Shadow Environment Secretary Luke Pollard has been urging the government to make the furlough scheme more flexible while on his tour of the North East.
During his visit to County Durham he went to a farm owned by William Maughan and his family.
Both trade talks and the ending of furlough schemes were talked about during the visit to Mr Maughan’s farm in Bolam, County Durham.
New Labour analysis of Government figures has found that up to 320,000 jobs in rural communities could be at risk if the Tories persist with their disastrous one-size-fits-all plan to withdraw furlough.
Existing analysis from the National Institute for Economic and Social Research has forecasted that ending the furlough scheme in October as currently planned could lead to 1.2 million people being made unemployed by the end of the year across the UK.

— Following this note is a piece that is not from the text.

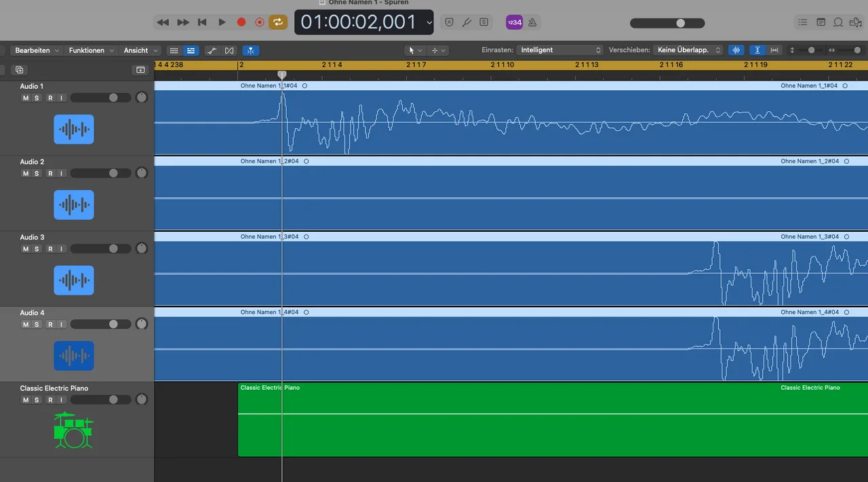868x482 pixels.
Task: Show the automation view icon
Action: (x=212, y=50)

Labour’s Shadow Environment Secretary, Luke Pollard MP said: “We have 320,000 jobs in rural communities at risk in October with 42,000 in the North East.
“Its harder to find replacement jobs in rural areas as there not many employers in the countryside meaning they will have a slower recovery.

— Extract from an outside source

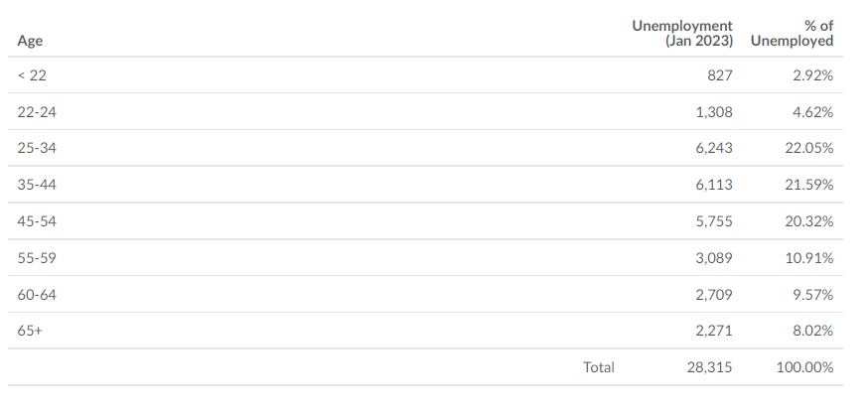Click the 10.91% percentage cell
The width and height of the screenshot is (868, 414).
[x=808, y=258]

“This shows the inflexibility of the one size fits all furlough, rural and coastal areas have different economies to that of towns and cities.

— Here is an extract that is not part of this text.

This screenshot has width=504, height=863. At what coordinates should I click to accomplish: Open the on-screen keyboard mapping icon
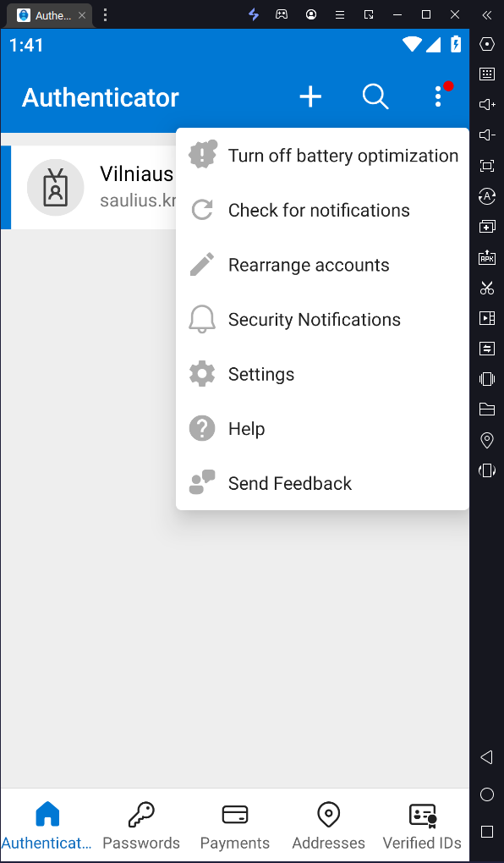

“They have to make furlough more flexible and make sure the industries survive the three winters, last winter, the Covid winter and the winter coming up. We need to be flexible with some sectors.”
Labour analysis of the areas and industries most heavily dependent on the furlough scheme has found that nearly a third of these jobs will be in rural communities in England.
This news comes in the context of mounting crises for the UK’s rural economy.
Earlier this week the NFU warned that the UK faces the worst wheat harvest since the 1980s, while some analysts have warned that post-Brexit trade deals could lead to UK farmers being undercut by foreign competitors.
Farmers are worried that they will loose out to cheaper meat producers, who operate with methods that would be illegal in this country, after trade deals are done.
William Maughan NFU county vice chairman said: “It is great for Luke to come out and hear the concerns and issues of the industry. There has been a lot of change with Brexit and Covid but we are proud of the high animal welfare standards we and all the other British farms maintain. Trade is the biggest concern a large proportion of our goods go to the EU. That might be sorted in a trade deal but the idea that other countries could undercut us with cheaper products that have been produced using methods that would be illegal in this country is worrying.”
Mr Pollard added: “People have heard things about chickens and eggs coming from America and they don’t support it and this is the risk in the trader deals. As a country we have spent decades improving our animal welfare and the idea that it will all be replaced by an American industrialised agriculture is not something we can support. Our poorest communities will be buying the poorest quality food and right now we have an even playing field.